In 1927 the Jackson Bluff Dam was constructed on the Ochlockonee River to produce hydroelectric power. The waters held back by the dam formed Lake Talquin. The dam was constructed by the Florida Power Corporation which operated the dam's hydroelectric plant through 1970. A 60 foot earthen dam, it is one of only two hydroelectric power plants in the state of Florida.

In 1970, approximately 20,000 acres (80 km^{2}) of uplands and 10,000 acres (40 km^{2}) of lake bottom were donated by Florida Power to the State of Florida to form Lake Talquin State Recreation Area, now Lake Talquin State Park, and Florida Power handed over the dam's ownership to the State of Florida; the City of Tallahassee acquired the lease to generate electricity at the dam in 1978 and in 1986 refurbished the powerplant to resume generation. In 2017, Tallahassee announced they would not be renewing their lease when it expired in 2022, choosing instead to focus on solar power.

=== Incidents ===
On September 30, 1957, the dam suffered a failure due to the lake being overfilled. On August 18, 1962, the lake was the site of a tragedy when 17 children and one adult drowned in the capsizing of a boat while they were on an outing. In 2008 and 2009, releases of water from the dam to prevent a potential failure caused downstream flooding.

== Topography ==
Rolling hills and deep ravines surround the lake. The water level is usually at the 70 ft contour (70 feet above sea level), but it can vary by as much as 3 feet. The lake's nominal surface area is about 10,000 acres, or about 15 square miles, but because of the shallow gradient in some of the inlets and the seasonal variations in water level, it is not possible to state a more precise figure for the size of the lake.
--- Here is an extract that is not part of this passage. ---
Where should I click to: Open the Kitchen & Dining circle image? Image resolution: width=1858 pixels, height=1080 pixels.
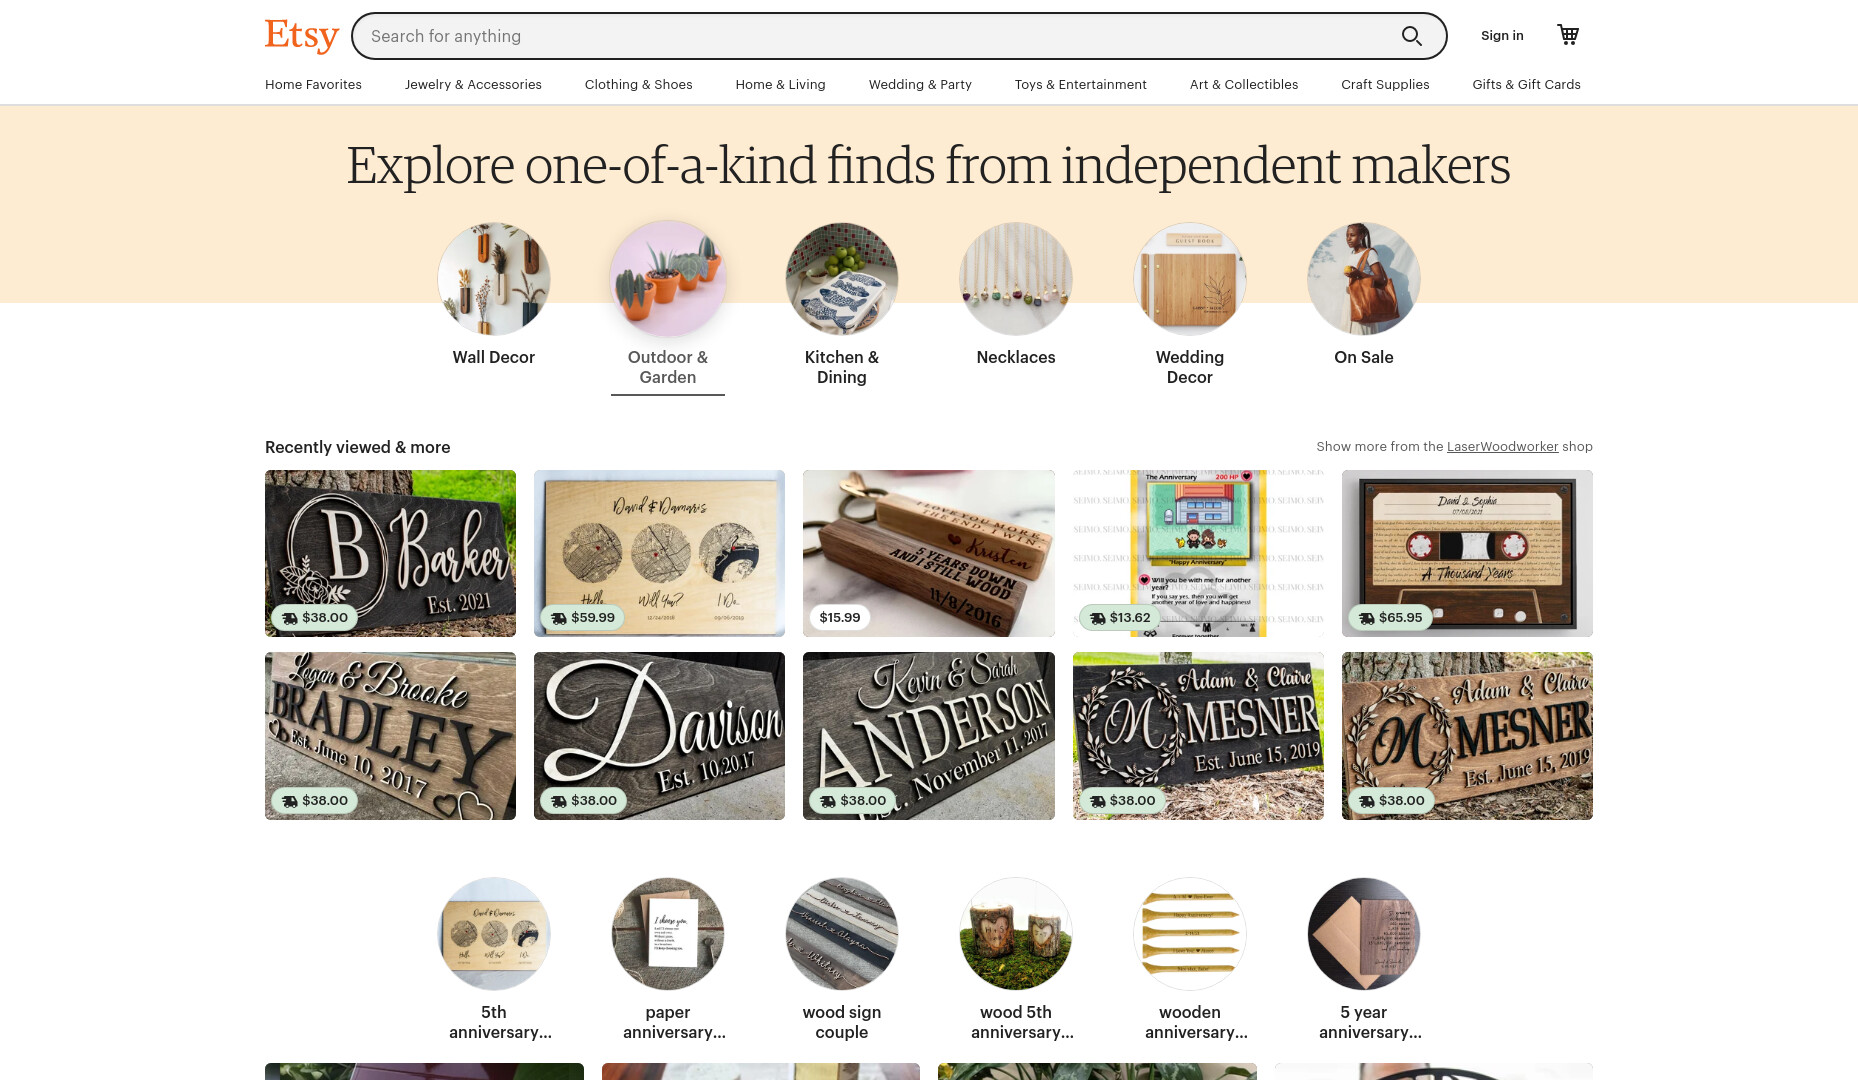842,279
The lake's shoreline measures more than 40 miles, and considerably more if one includes all of the nooks and crannies of the numerous inlets. Most of this shoreline is public land, and is therefore undeveloped.

Most of the lake measures approximately 1 mile in width. The total length of the lake is almost 20 miles (depending on where one decides the river ends and the lake begins).

Much of the shore of the lake is now part of Lake Talquin State Forest. The waters that now cover Lake Talquin's floodplain are shallow except along the old channel of the river. The abundance of dead trees and stumps scattered about are reminders of the rich floodplain forest that once covered the area before the lake was formed. Most of the stumps can be found right under the water on the eastern end of the lake causing problems for boaters.

== Wildlife and vegetation ==
Eastern gray squirrels, fox squirrels, wild turkey, bald eagles, ospreys, alligators and whitetail deer are found in the forests surrounding the lake. Also commonly seen are egrets, blue herons, water turtles of several varieties, and water snakes, including water moccasins. Insect life is abundant, and mosquitoes and chiggers in particular can be troublesome during the summer months.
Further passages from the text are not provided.